What he proposes for such a government (assuming we could have one) is what he calls "Neomercantilism," a policy designed to restore, by governmental action, American industry, instead of continuing to dismantle it. "The purpose of a mercantile strategy," he says, "is to determine the core economic needs of the nation, then create an environment in which entrepreneurs can flourish while fulfilling those needs." And he elaborates that policy in considerable detail.

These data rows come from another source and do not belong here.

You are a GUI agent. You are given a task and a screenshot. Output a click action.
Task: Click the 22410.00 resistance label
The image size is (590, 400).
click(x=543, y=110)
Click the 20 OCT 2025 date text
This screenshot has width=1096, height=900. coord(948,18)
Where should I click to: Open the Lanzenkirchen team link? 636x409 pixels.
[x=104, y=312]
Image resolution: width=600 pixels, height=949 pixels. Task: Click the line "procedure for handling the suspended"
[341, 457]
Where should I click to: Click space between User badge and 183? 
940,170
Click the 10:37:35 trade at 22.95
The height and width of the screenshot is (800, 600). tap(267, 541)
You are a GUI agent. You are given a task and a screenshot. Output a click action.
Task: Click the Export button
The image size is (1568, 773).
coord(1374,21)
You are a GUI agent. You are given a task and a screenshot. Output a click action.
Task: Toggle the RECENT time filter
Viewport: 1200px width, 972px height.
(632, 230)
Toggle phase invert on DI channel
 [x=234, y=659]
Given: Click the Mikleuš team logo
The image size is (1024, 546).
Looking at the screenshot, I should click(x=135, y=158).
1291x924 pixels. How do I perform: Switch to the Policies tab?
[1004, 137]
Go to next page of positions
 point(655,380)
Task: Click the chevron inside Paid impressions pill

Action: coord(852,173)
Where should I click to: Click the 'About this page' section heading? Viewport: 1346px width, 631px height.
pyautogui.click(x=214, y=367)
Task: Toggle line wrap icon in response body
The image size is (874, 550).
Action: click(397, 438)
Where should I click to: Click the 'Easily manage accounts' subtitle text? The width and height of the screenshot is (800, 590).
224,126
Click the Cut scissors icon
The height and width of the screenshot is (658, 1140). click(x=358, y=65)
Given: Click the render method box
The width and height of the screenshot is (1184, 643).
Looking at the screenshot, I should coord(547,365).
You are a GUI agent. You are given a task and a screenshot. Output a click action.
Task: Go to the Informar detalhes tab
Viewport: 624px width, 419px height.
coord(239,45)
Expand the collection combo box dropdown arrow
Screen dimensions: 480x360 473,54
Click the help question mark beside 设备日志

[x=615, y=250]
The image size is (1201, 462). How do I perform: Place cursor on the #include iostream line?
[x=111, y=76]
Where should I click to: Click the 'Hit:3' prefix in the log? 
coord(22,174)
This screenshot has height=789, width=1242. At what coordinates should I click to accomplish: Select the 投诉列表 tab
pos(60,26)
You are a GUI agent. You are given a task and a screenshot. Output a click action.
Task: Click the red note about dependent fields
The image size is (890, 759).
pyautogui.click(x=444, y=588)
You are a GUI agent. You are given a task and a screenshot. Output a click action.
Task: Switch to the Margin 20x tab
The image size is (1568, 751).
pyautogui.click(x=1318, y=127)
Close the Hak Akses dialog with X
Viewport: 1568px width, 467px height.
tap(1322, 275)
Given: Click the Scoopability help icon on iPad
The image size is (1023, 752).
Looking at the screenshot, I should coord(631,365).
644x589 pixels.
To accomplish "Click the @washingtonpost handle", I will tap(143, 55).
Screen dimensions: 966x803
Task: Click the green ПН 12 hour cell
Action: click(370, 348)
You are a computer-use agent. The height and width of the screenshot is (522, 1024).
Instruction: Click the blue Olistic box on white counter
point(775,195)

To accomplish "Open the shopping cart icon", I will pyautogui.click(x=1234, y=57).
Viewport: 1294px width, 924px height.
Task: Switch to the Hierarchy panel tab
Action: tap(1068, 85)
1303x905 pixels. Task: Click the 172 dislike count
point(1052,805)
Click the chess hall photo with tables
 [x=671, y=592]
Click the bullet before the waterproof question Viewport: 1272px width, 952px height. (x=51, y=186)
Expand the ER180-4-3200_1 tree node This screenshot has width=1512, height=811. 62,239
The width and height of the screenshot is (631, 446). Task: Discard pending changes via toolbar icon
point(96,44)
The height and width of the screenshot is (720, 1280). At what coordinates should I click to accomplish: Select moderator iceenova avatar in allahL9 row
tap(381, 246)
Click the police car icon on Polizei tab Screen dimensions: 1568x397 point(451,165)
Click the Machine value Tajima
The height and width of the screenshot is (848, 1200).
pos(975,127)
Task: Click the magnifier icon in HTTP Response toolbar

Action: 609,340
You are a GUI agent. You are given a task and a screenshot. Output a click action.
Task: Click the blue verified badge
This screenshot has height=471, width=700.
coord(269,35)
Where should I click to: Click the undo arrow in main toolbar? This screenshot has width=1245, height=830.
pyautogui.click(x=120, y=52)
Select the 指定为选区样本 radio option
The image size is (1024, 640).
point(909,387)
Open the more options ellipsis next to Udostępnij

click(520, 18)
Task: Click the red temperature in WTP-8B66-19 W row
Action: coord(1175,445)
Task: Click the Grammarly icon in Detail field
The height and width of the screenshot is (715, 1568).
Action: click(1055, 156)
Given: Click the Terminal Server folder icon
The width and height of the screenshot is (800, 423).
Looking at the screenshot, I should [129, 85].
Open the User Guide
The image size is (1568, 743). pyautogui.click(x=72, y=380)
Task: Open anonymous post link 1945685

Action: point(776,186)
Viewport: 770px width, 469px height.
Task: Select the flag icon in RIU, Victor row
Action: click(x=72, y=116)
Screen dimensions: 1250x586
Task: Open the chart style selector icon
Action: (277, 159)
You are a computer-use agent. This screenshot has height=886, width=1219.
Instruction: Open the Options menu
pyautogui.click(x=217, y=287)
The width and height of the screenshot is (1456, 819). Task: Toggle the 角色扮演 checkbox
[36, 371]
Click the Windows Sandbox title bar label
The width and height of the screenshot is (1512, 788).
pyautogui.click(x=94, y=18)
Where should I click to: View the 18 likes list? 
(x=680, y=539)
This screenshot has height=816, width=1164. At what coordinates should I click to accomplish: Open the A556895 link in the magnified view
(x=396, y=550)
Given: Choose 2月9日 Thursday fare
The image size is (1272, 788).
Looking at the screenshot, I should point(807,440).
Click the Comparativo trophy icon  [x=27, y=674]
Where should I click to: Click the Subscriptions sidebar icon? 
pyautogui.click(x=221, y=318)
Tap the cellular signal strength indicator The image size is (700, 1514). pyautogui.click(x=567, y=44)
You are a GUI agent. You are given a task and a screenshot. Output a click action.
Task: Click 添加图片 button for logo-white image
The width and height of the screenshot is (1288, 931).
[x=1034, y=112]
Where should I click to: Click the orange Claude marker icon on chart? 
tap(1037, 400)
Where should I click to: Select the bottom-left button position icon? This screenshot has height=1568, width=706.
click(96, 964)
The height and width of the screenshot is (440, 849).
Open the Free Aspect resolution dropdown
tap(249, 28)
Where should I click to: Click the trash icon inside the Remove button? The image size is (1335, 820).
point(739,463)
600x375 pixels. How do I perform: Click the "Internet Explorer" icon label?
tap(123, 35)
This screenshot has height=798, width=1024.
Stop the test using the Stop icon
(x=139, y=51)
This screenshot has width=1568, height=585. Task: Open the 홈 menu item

If you read his article, you will look to the essentials and feel that you have heard all this before. And then you will remember why it is all so familiar -- but please be kind and don't tell anyone. I don't know whether you would embarrass Professor Hawkins, but you would mortify the editors of "National Review." They might march through the streets of New Jerusalem-on-the-Hudson, stripped to the waist and, like feeble-minded Spaniards in the Seventeenth Century, beating their bloody backs with leaded whips to expiate their sins and wailing for Jesus to forgive them. Or they might, in despair, rush from their editorial citadel on Thirty-Fifth Street and drown themselves in the East River. I just do not know what those pontiffs of "conservatism" would do, if they ever discovered that "Neomercantilism" is precisely the economic policy by which Adolf Hitler restored the prosperity, power, and self-respect of Germany, to the wonder of the world and the terror of our eternal enemies.